A los Filipenses les dice: «Por nada os inquietéis, sino que en todo tiempo, en la oración y la plegaria, sean presentadas a Dios vuestras peticiones, acompañadas de acción de gracias. Y la paz de Dios, que sobrepuja todo entendimiento, guarde vuestros corazones y vuestros pensamientos en Cristo Jesús»5.

Pero como gran conocedor del espíritu humano,

san Pablo entendía muy bien sus contradicciones, por lo que reclama precisamente a los cristianos laborar para obtener la «paz del alma», que está en sintonía con la salvación (Rom 15,13.).

Esta paz, fundada en la abnegación, la virtud y la entrega generosa, contiene la renuncia a la discordia; en concreto, el rechazo a las controversias necias que ofuscan el corazón y oscurecen la verdad (Ver 2Tim 2,23.).
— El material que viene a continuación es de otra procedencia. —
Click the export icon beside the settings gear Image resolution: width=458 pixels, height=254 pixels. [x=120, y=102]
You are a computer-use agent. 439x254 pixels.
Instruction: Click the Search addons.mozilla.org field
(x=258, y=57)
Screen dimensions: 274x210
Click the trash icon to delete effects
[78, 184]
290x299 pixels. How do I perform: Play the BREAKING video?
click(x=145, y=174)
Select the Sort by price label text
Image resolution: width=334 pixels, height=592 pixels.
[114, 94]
Más bien san Pablo favorece la escucha, la compasión y la oración.

Los antiguos monjes de Egipto recomendaban la confrontación de las creencias y las conductas opuestas al Evangelio. Más bien animaban a la paciencia que abre el ancho horizonte de la esperanza, educándonos en la visión de eternidad.

También enseñaban que la oración constituía la vía de la gracia santificante para enfrentar vicios capitales, como la pereza y la acedia, causantes de mayores angustias. Entendida generalmente como “desánimo”, la acedia suscitaba gravísimas dificultades morales y espirituales, particularmente la pérdida de la conciencia del amor de Dios.
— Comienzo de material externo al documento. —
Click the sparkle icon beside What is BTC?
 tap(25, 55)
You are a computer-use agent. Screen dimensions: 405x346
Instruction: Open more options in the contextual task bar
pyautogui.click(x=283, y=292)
En el siglo IV, san Antonio Anacoreta, padre del monacato egipcio, describió ciertos estados perturbados por el exceso de preocupación.

Para el santo monje las aprensiones espirituales desataban desórdenes interiores, así como temores, pensamientos confusos, abatimiento, desaliento, evasión de los ejercicios ascéticos, aflicciones, agudización de apegos desordenados, temor exagerado al dolor y a la muerte, inestabilidad de carácter, desazón ante la virtud e inclinación al pecado.
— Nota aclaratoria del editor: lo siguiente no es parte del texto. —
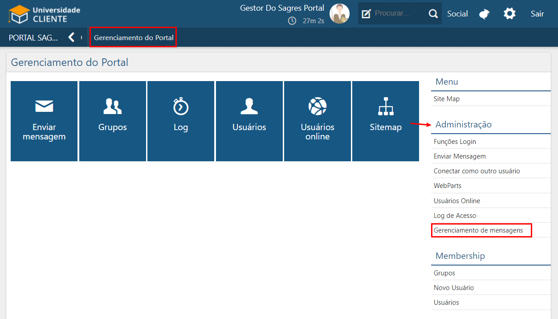Click Conectar como outro usuário
This screenshot has height=319, width=558.
pos(477,171)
Evagrio Póntico (345-399), teólogo y místico del monacato primitivo, advertía que la persona podía lidiar con “estresores”, pero no le era posible cargar todo el tiempo con memorias negativas, rencores, miedos, culpas, ansiedades y frustraciones.

Incluso semejante estado de desesperanza podía transformarse en un vicio habitual, al punto de quebrar la voluntad y enfermar el espíritu. Evagrio hacía referencia a la importancia de la memoria, porque entendía que los recuerdos nocivos podían fácilmente arrancarnos de la paz y “cansarnos” de las cosas de Dios.

Los antiguos Maestros del Desierto practicaban la presencia de Dios, la llamada meme Theos, que suscita serenidad, esperanza y paz.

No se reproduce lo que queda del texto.